# Given request
Reproduce, with pictures omitted, the lines of the records between the one containing "What do you see at coordinates (785, 206)" and the one containing "This screenshot has height=766, width=1280.", inclusive.
──────── Dataset records
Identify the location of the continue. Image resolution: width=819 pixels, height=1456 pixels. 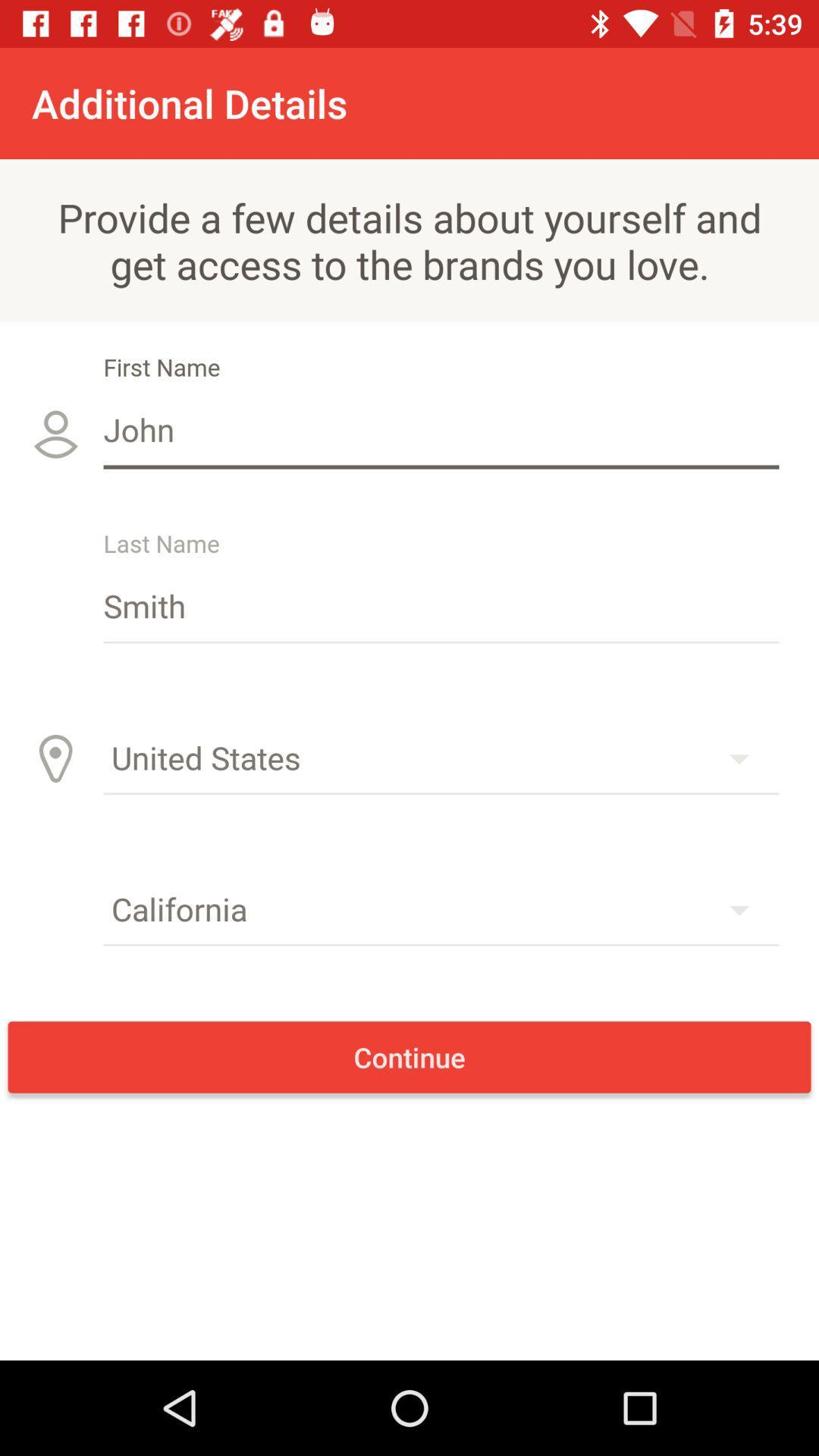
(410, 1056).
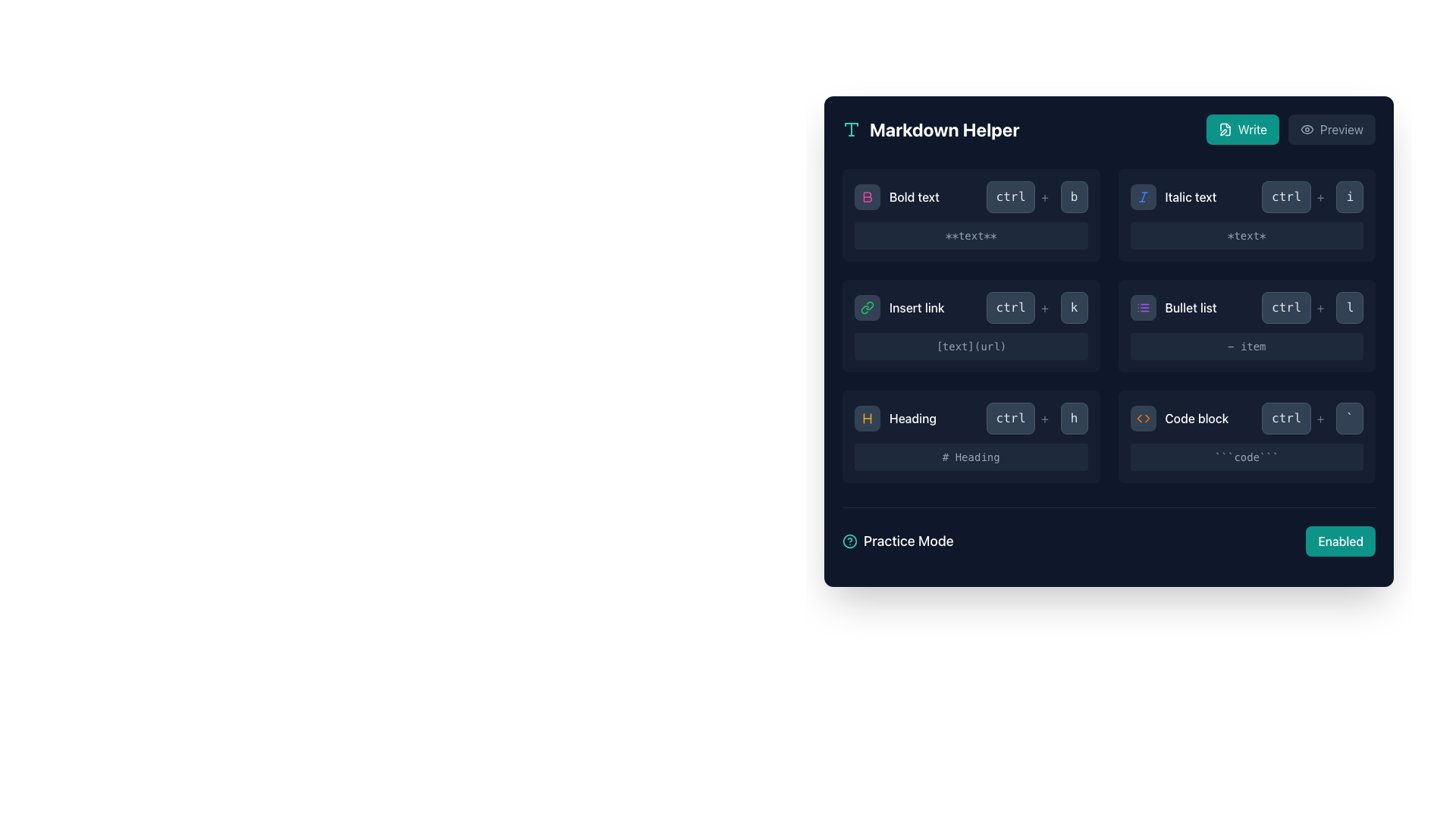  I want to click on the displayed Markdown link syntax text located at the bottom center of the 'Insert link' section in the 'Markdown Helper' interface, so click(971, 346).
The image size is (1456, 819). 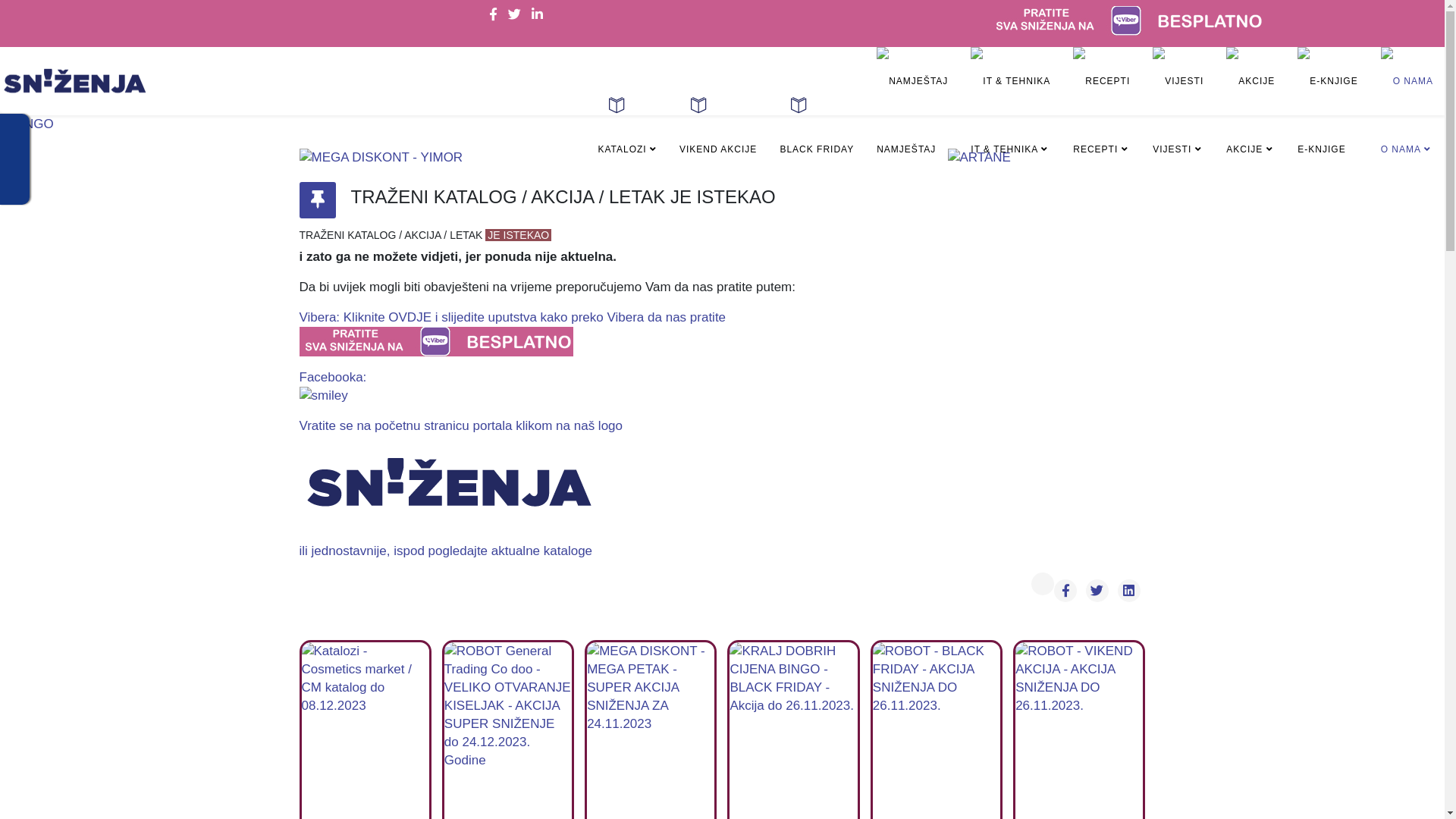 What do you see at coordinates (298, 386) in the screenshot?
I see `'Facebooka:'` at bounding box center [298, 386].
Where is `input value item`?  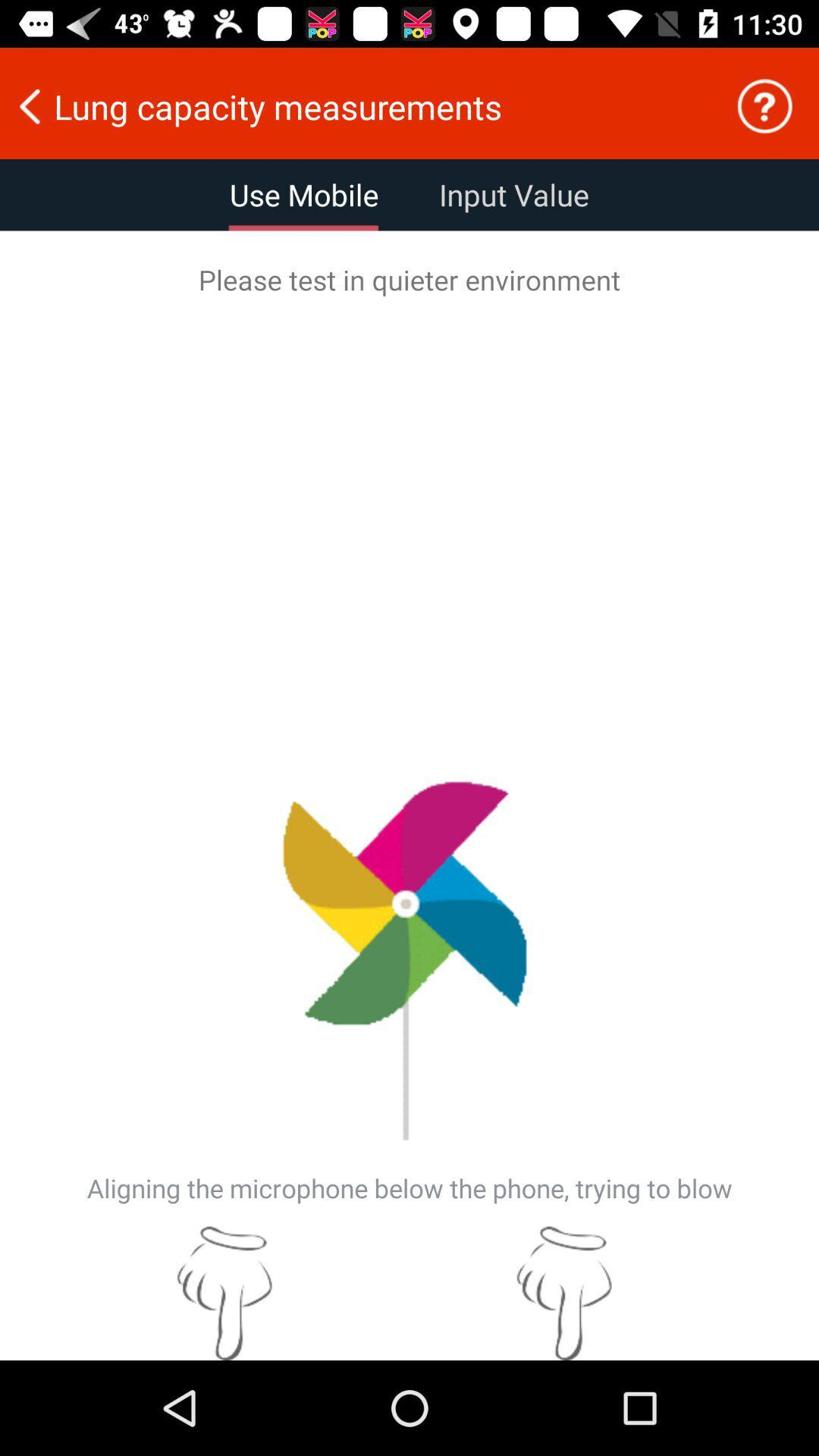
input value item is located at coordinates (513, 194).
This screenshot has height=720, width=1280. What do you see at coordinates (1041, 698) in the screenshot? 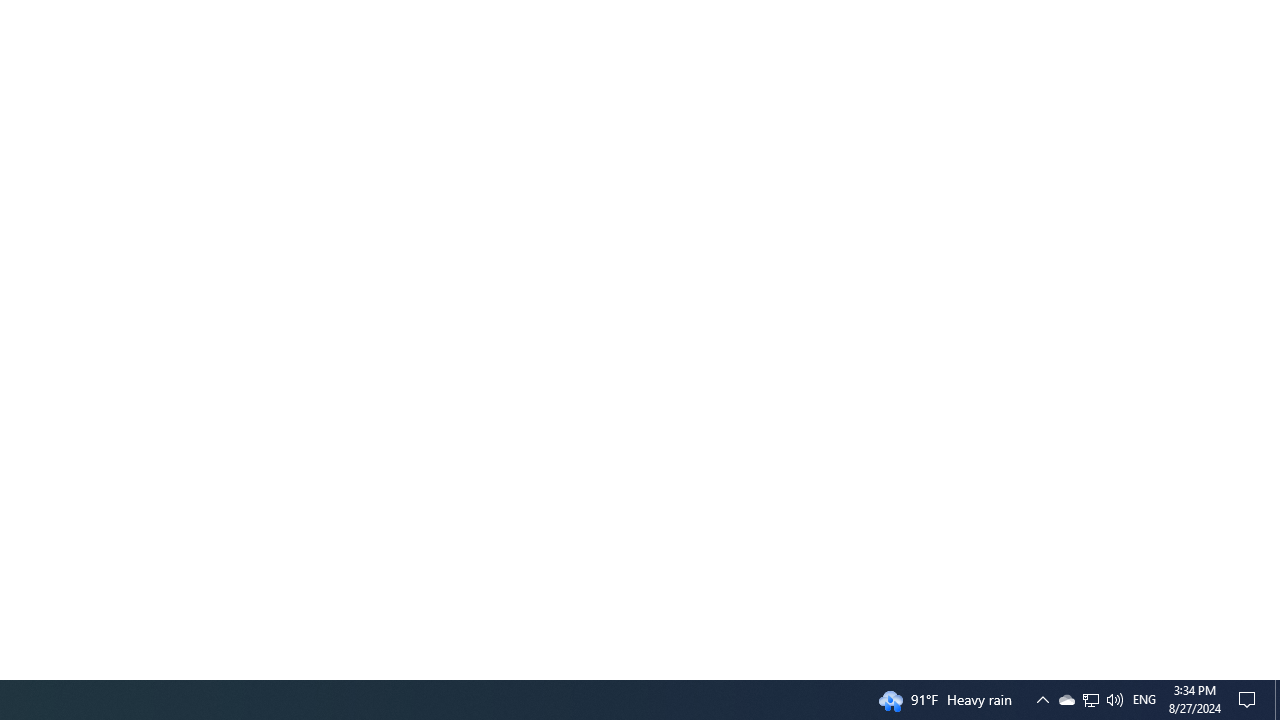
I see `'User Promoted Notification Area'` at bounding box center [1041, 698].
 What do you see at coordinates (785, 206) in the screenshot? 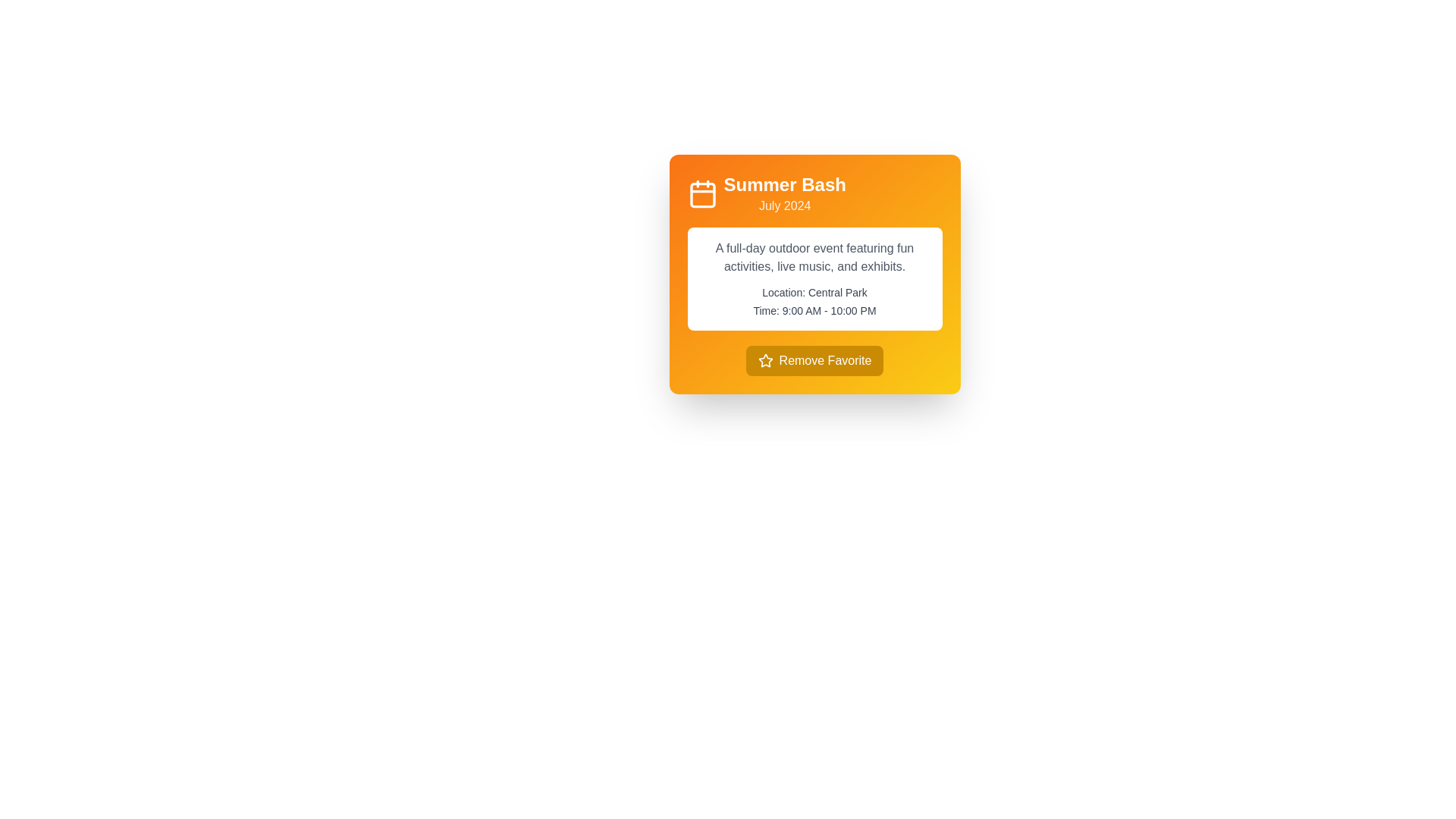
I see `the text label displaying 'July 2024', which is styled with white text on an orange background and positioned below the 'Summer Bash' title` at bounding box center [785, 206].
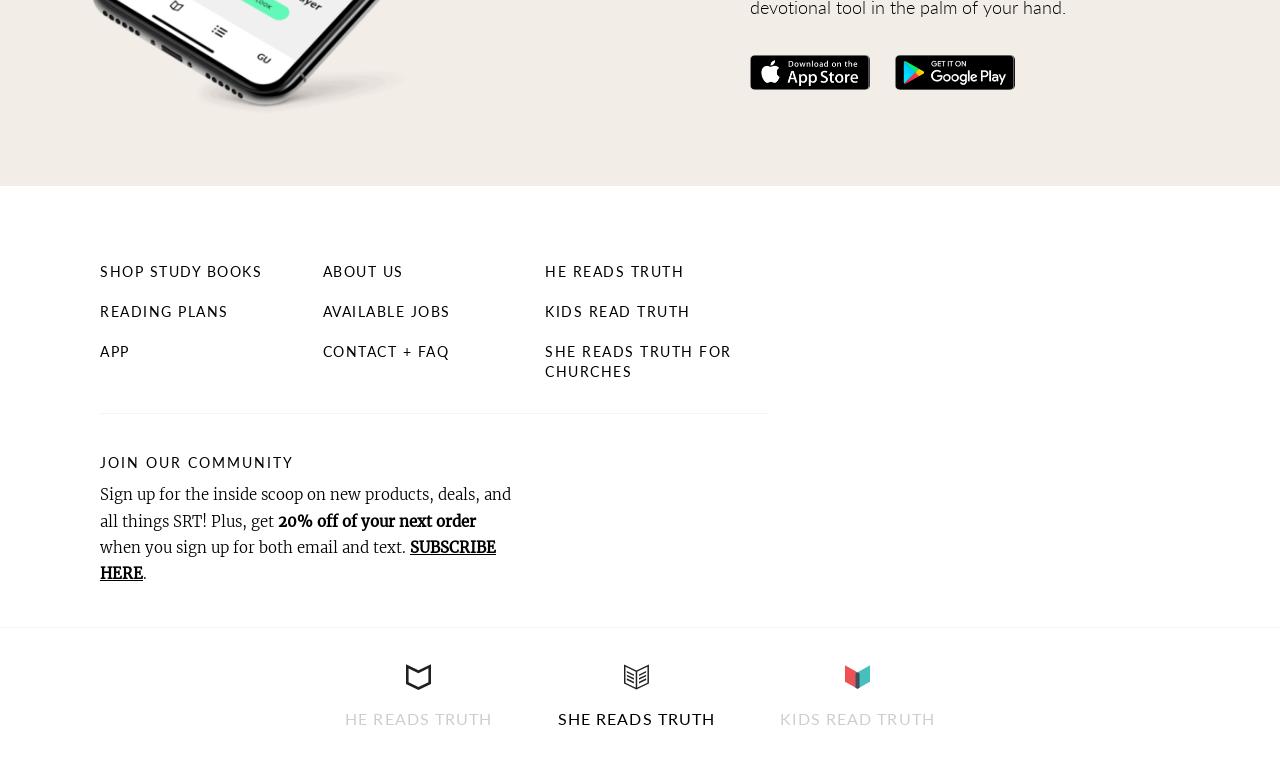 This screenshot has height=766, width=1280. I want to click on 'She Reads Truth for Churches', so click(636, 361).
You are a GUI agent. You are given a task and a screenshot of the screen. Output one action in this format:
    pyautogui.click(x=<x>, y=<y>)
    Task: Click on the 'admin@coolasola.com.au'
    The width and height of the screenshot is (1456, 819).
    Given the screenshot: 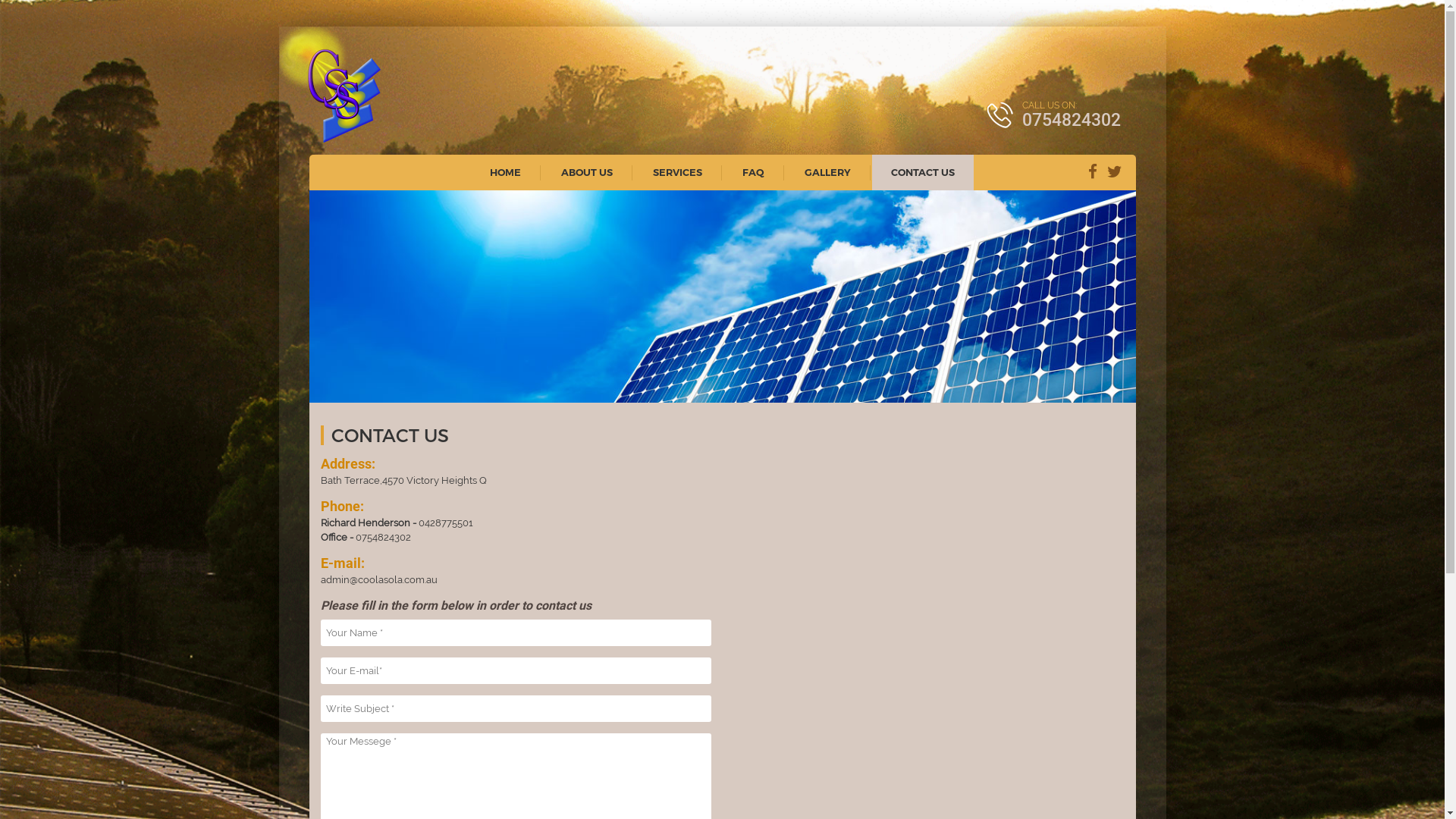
────────────────
# Result below
 What do you see at coordinates (785, 206) in the screenshot? 
I see `the text label displaying 'July 2024', which is styled with white text on an orange background and positioned below the 'Summer Bash' title` at bounding box center [785, 206].
 This screenshot has height=766, width=1280. I want to click on 'She Reads Truth for Churches', so click(636, 361).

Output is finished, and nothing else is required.